In a NYT blog, one of the authors of Freakonomics recently answered the following question:

What is your opinion on how international adoption affects the economy, race and class divisions, and the widening income gap within U.S.? What do you think of the argument that children are “readily available for adoption” in the U.S., and, further, that adoption is marketed as a product with benefits?

After failing to point out that international adoption is a multi-billion dollar a year industry, Steven Levitt, adoptive father of two daughters from China, goes on to explain why he chose to adopt Asian children as opposed to a Black children and how that decision was, in his opinion, not racist:

“The identity issues faced by a black child raised by white parents would be too difficult.”

“As a parent, I was not willing to take the chance on loving and raising an adopted child, only to know that when he became a teenager he would have to face the choice of being ‘black’ or ‘white’”

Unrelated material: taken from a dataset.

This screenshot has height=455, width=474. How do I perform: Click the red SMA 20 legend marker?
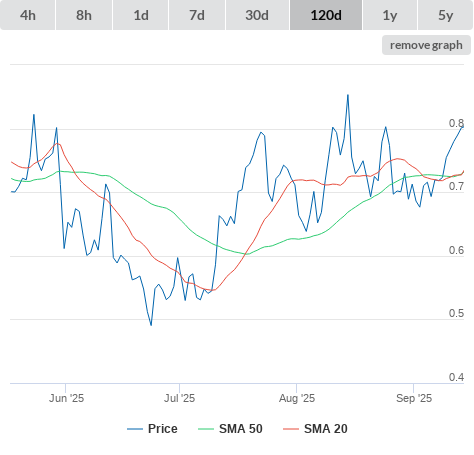pyautogui.click(x=291, y=429)
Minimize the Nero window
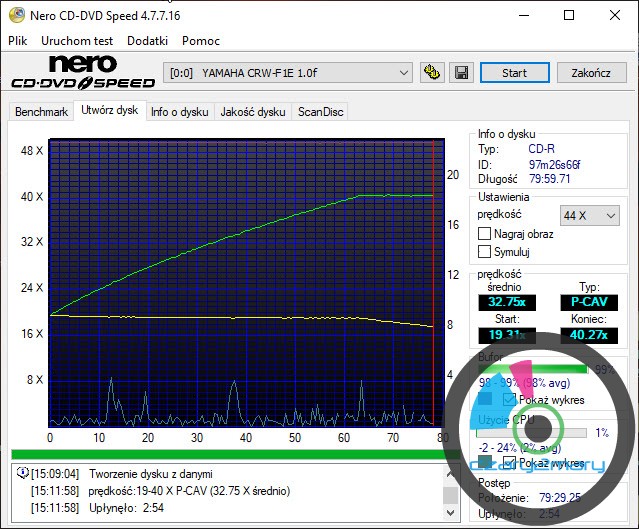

“That same sort of racial ‘all or nothing’ choice is not at play for Asian youths in our society.”

This logic, which assumes that Asian identity issues are lesser than to the point of being nonexistent, goes back to resistance’s questions: “What is the right sort of identity for a transracially adopted child? What identity will allow the child to bond with the adoptive parent? Does the child have to be a pseudo-biological one (We’re really all the same! I don’t look at him and see that he’s Chinese, I look at him and see my son!) in which differences are minimized, unspoken, unnoticed or suppressed?”

I guess in Levitt’s view, he’s able to bond better with his Asian children than a hypothetical Black child, because well, Asians are pretty much white or at least white enough to not pose significant problems (for him). Never mind what his kids think or will think. The Q&A is par for the NYT and its notion of Relative Choices.